Today, I’m not a Writer; at best, I’m someone who writes— letters, journal entries, blogs, articles, books. My current work-in-progress, Smiling Is Not Resilience (working title number 36) has stalled. A memoir, sequel no less, that’s kicking my ass. I’m frustrated and wonder, Seriously, is it worth it? Can I write it so that anyone gets it? I mean really gets it? (In consoling pep talks Real Writers tell me this is common when working on something we’re passionate about. Nope. Doesn’t make me feel any better but thanks for including me in the Real Writers’ club.) I’ve lost something crucial during this labored process. I’ve lost my true voice.

I’ve had this slow leak since I can remember. This depleted condition because life sucks out just a bit more than it puts in. A deficit I’ve not handled well despite what most need to believe and as documented in my first published memoir Cross My Heart and Hope to Die. The job that pays the bills is zapping way too much energy right now. My past floods my present nullifying my pseudo-Zen state.  My revised living-in-the-moment philosophy gets screwed up every time I flip the calendar and admit I’m no closer to wherever it is I think I should be. My personal support network is dying off. God, and I’m so weary of the what-doesn’t-kill-you-only-makes-you-stronger mantra as neighbors and friends lose jobs and homes. Despite our strides with cancer every third call from my Brooklyn stomping grounds brings news of another who’s neither surviving nor winning the fight, which forces the question: Who IS benefitting from all the pink ribbons and walks-for-the cure? Sometimes what doesn’t kill you just makes you wish you were dead. See, this is my true voice.

My true voice is dark, heavy, gritty. It’s less censored with a sharp edge that makes people break eye contact. My true voice, like my true self, shouts The emperor has no clothes! It questions everything. It doesn’t mimic. It often sounds alone in crowded spaces, but always, always connects with that someone who pulls me aside and whispers I know what you mean. I have a similar story. I understand. Fringe folks.

As a Writer, or one who writes, we’re told to find our voice. I read A LOT. Now, to me “our voice” is basically a standardized voice that follows a script. It’s the Voice that Readers want to hear. The Voice says trust me, empathize with me. I’m an expert at this so know that I may take you through some scary shit but in the end we will conquer anything heaven and earth hurl at us. The Voice reminds me of the guys who want to bed me then disappear afterwards taking all their sweet talk and promises with them. Readers don’t like angry voices, whiney voices, holier-than-thou voices, overly critical voices, or voices that don’t show a healthy objectivity to whatever trauma has caused them to speak. No, Readers don’t want anything that sounds too much like…well readers.

And don’t get me wrong.

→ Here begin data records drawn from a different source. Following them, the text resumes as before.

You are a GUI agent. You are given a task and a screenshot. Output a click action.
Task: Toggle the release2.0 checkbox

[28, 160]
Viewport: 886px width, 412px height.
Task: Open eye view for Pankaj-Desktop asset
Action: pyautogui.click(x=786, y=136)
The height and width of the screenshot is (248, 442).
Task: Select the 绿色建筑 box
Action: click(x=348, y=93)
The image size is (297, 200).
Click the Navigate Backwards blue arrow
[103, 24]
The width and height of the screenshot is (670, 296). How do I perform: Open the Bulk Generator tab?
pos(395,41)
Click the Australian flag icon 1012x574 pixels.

I get that the Voice has to have some credibility I’m just thinking sometimes the credibility is acknowledging that it has no credibility. The Voice is often as screwed up as the Reader despite how well groomed the Voice sounds between the sheets. And trust me the Voice is groomed. Mentors, editors, publishers, agents, fellow writers, critics will take that true voice and gently mold it, shape it, nudge it into the Voice of the Reader, a voice so triumphant you can hear the orchestra playing by the last page.

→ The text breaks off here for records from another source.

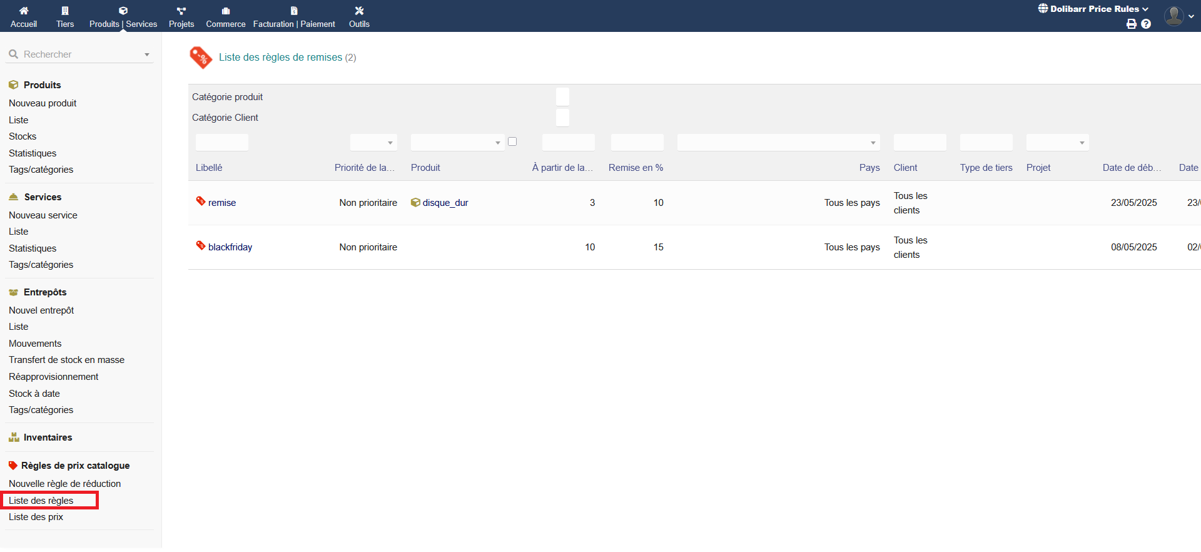Open the help question mark icon

1146,24
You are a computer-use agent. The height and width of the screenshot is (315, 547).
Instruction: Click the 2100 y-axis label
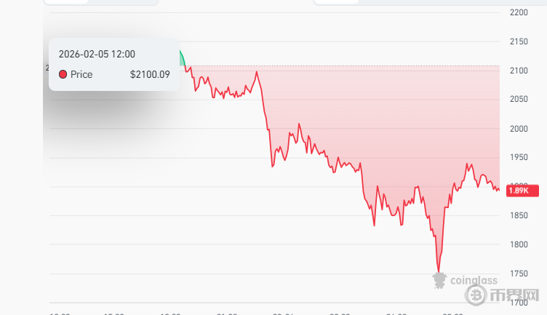(519, 71)
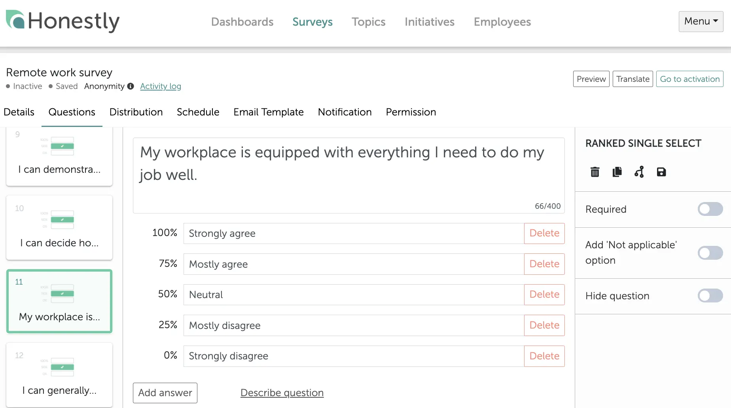Click the duplicate question copy icon
Screen dimensions: 731x408
pyautogui.click(x=617, y=172)
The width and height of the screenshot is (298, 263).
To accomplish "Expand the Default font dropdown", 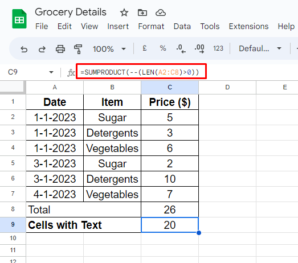I will [260, 48].
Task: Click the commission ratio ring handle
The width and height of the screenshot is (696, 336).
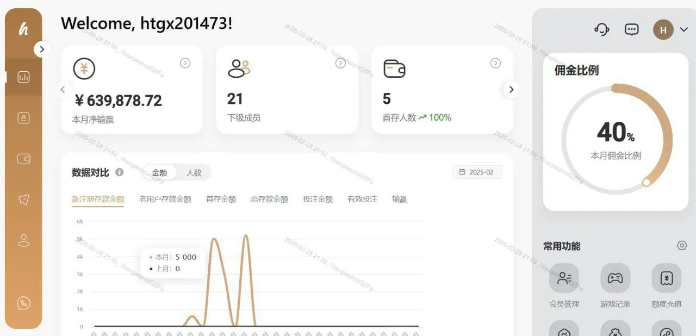Action: click(x=646, y=183)
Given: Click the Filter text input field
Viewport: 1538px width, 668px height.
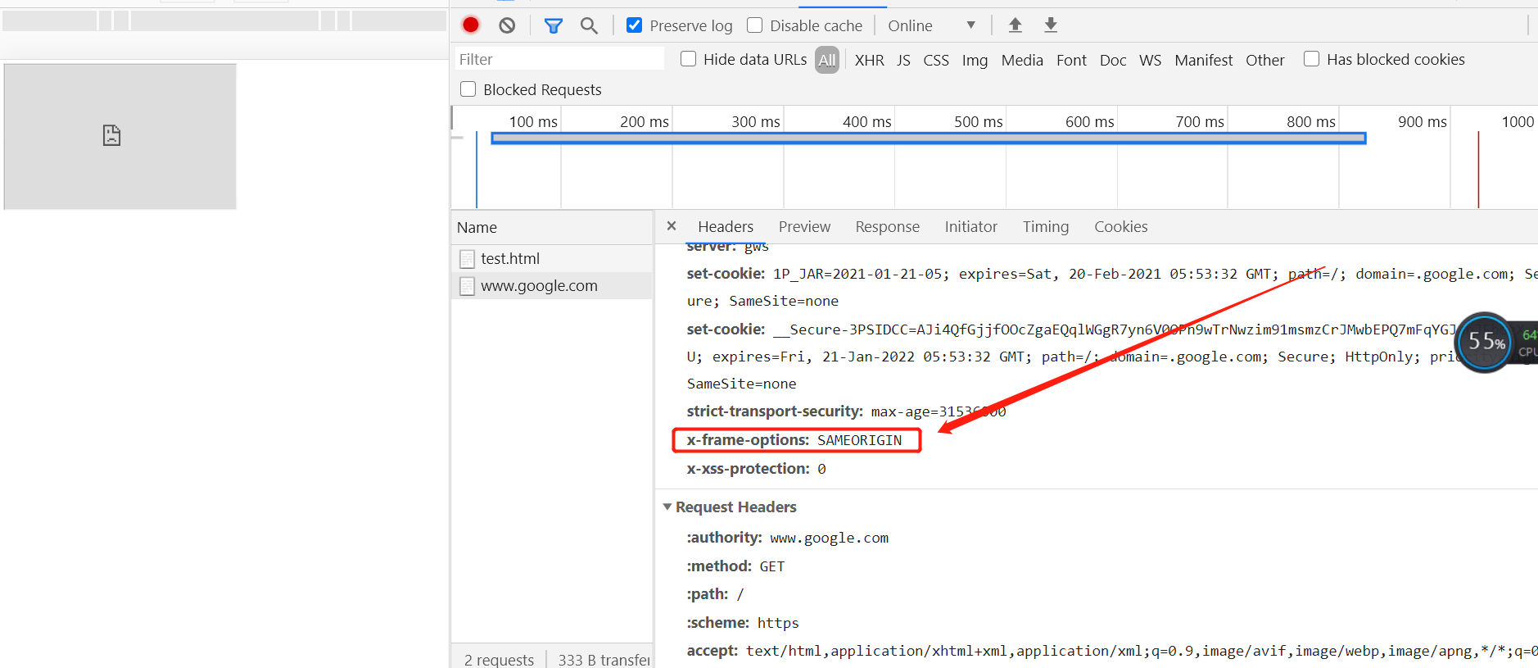Looking at the screenshot, I should click(559, 59).
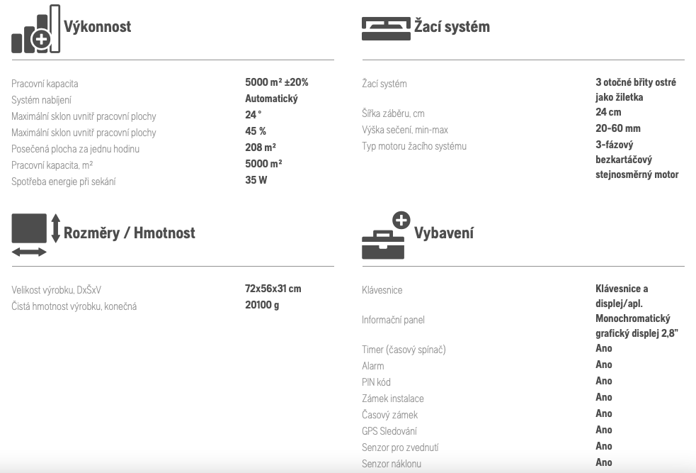The height and width of the screenshot is (473, 696).
Task: Select the 72x56x31 cm product size value
Action: pyautogui.click(x=273, y=289)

This can’t be every reader because… I’m also a reader. I scour library stacks, Amazon.com, used book stores like an addict in search of a fix that resonates with my true self. I find a handful of well written, engaging books—fiction and non fiction—with no happy endings or empty sweet talk. Too few. I’m looking for raw truth—emotional and otherwise. When I flip to the author bio let me see someone who looks like me and/or has lived where I lived, lost as I’ve lost, struggles as I struggle. Someone who makes me ask, “I wonder how she’s doing right now?”

I have read and reread my favorite writers from youth. The ones I found in those early days—James Baldwin, Richard Wright, Toni Morrison—tackled the hard issues, addressed the angst so common it felt normal. I connected with characters in A Tree Grows in Brooklyn, To Kill a Mockingbird, Some Call It Sleep and they helped me hang on. I recently read The Mercy Papers: A Memoir of Three Weeks by Robin Romm described as a blisteringly angry memoir by USA Today. Lynda Barry’s illustrated novel Cruddy, Swimming Naked a novel by Stacy Sims, Say You’re One of Them by Akpan, Tim O’Brien’s The Things They Carried and yes, give me more like these that prove not every voice has to follow the script.

Now I’ve said it, come what may. I don’t know if tomorrow I’ll wake up feeling like a Writer, with my true voice in tact. I honestly don’t know if I can dig into that memoir again, relive the things I’ll never get over, and write for the reader in me.